What type of training involves the highest-possible force demand? As we can see from our strength curve data, it’s the eccentric phase of contraction (an active muscle lengthening) that offers the greatest capacity for force production—if it’s properly loaded—and thus the greatest capacity to stimulate the differentiation of the intermediate fibers into a fast-twitch phenotype.
Black lines = concentric (positive) force production, red peaks = eccentric (negative) force production
And what’s the best tool for safe, quantifiable, max-force-demand eccentrics?

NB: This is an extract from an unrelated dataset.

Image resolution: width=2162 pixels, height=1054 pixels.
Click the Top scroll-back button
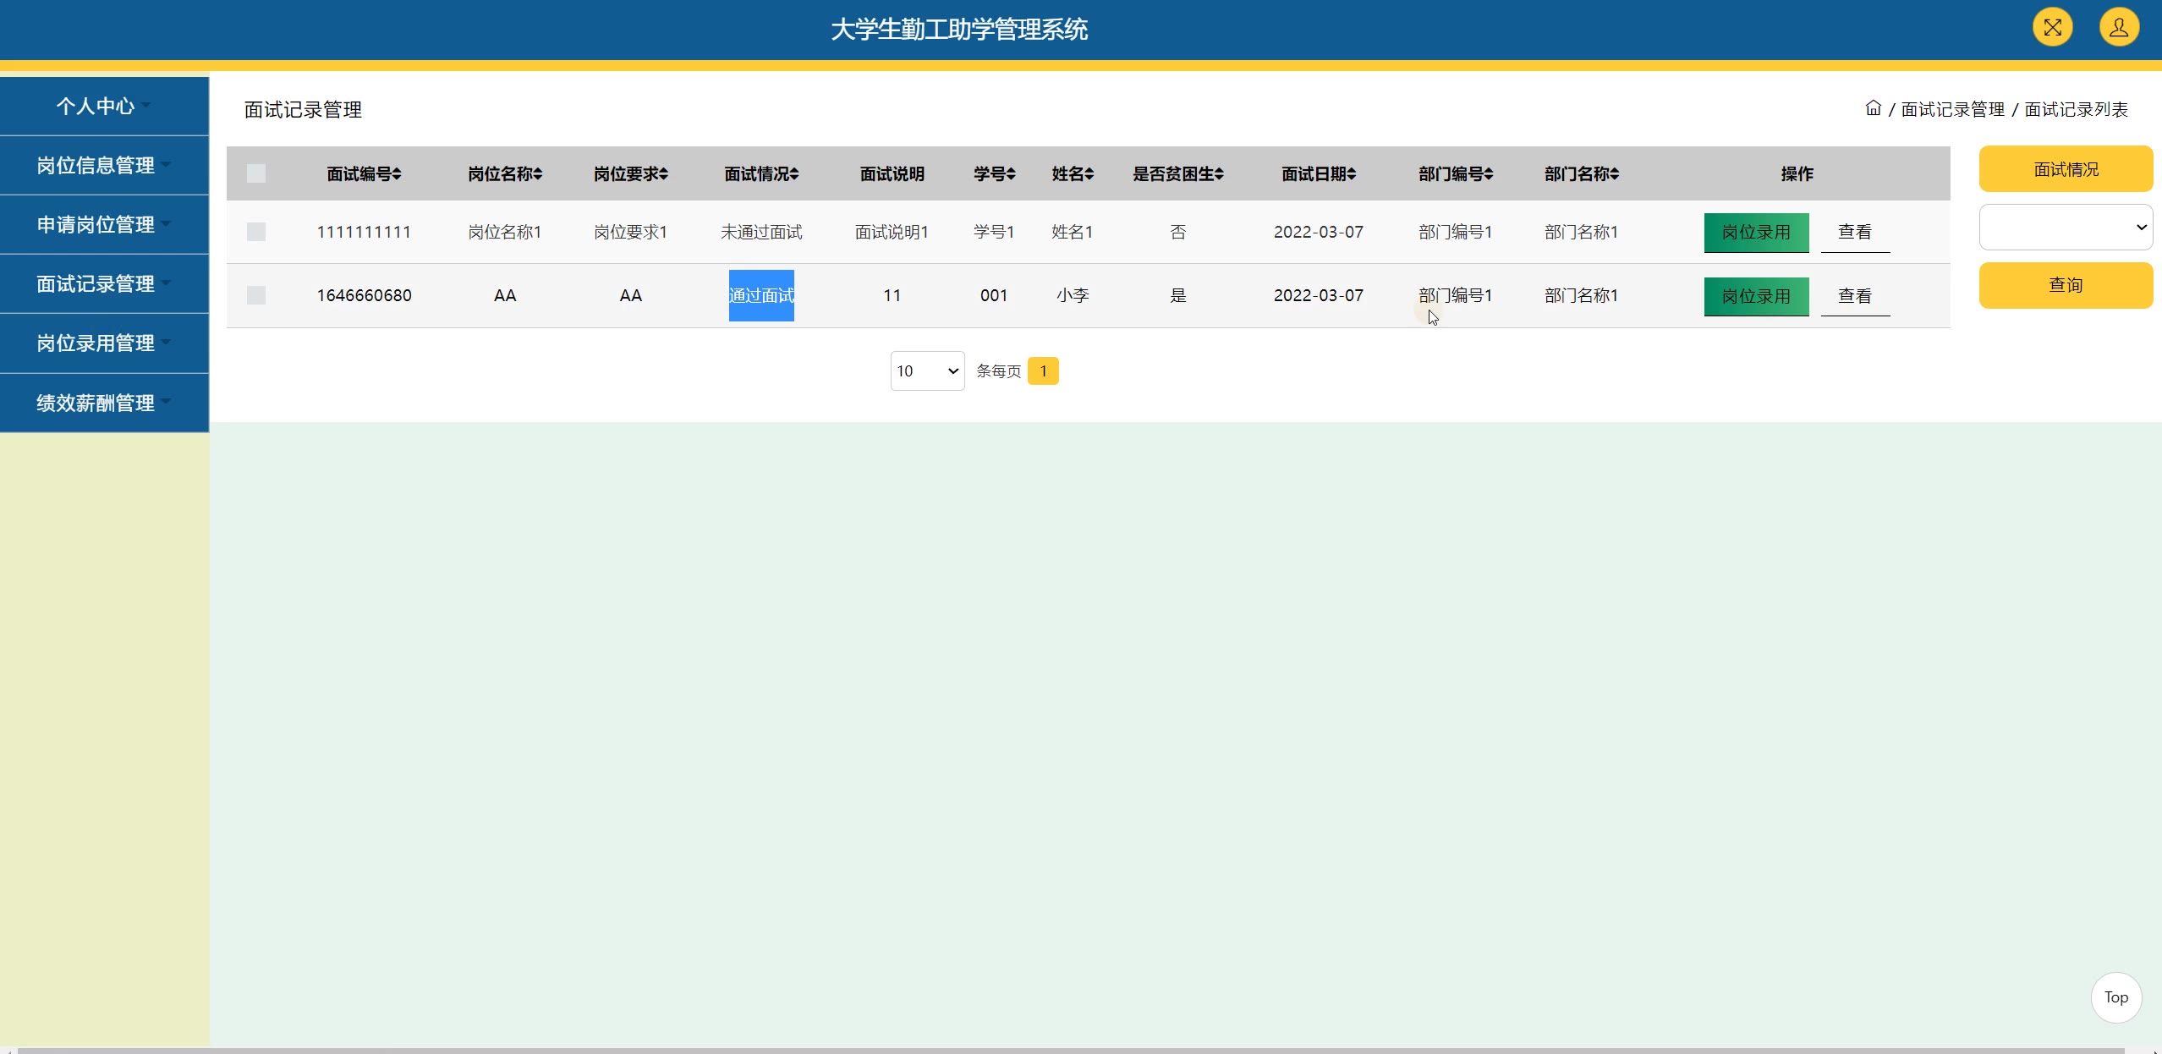point(2115,997)
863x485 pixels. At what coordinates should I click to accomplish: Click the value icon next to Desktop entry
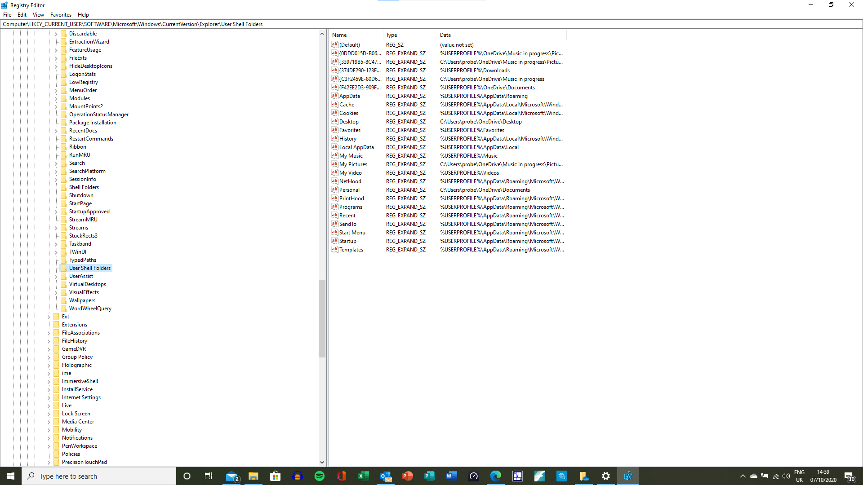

That’s right, it’s Adaptive Resistance™ Exercise (ARX). Properly-loaded eccentrics on ARX—which are dangerous and impractical with traditional tools—preferentially recruit the fast-twitch fiber expression necessary for optimal athletic performance
This study out of Germany, for example, showed a significant increase in muscle fiber cross-sectional area and jump height for concentric + eccentric training with eccentric “overload,” with benefits above and beyond traditional concentric-eccentric training with static (weighted) loads.
Another interesting finding was an increased expression on mRNA for MHC IIX and glycolytic enzymes along with an increased cross-sectional area for type IIx—fast twitch/explosive— fibers.
What does this mean? It means that after the training period of the study, the muscles exposed to greater eccentric loading had transformed into faster, more explosively-powerful muscles! The study authors draw the conclusion that this type of training is good for explosive and fast sports.
Adaptive resistance on an ARX machine = the highest-possible force demand on every rep.
Higher force demand = greater expression of fast-twitch muscle fiber over time.
Greater expression of fast-twitch muscle fiber over time = more explosive and powerful athletes.
It makes sense to us, not sure what the controversy is about ¯\_(ツ)_/¯
Another Win for ARX’s Adaptive Resistance™
So aside from maximum strength stimulus, this is the second way ARX optimizes an athlete’s power and explosiveness.
All things being equal, an athlete with more fast-twitch fiber is a faster and more powerful athlete, and the adaptive resistance available through the use of ARX—especially during the safe, maximally-loaded eccentric contractions—provokes the most rapid and most potent increases in fast-twitch muscle fiber expression.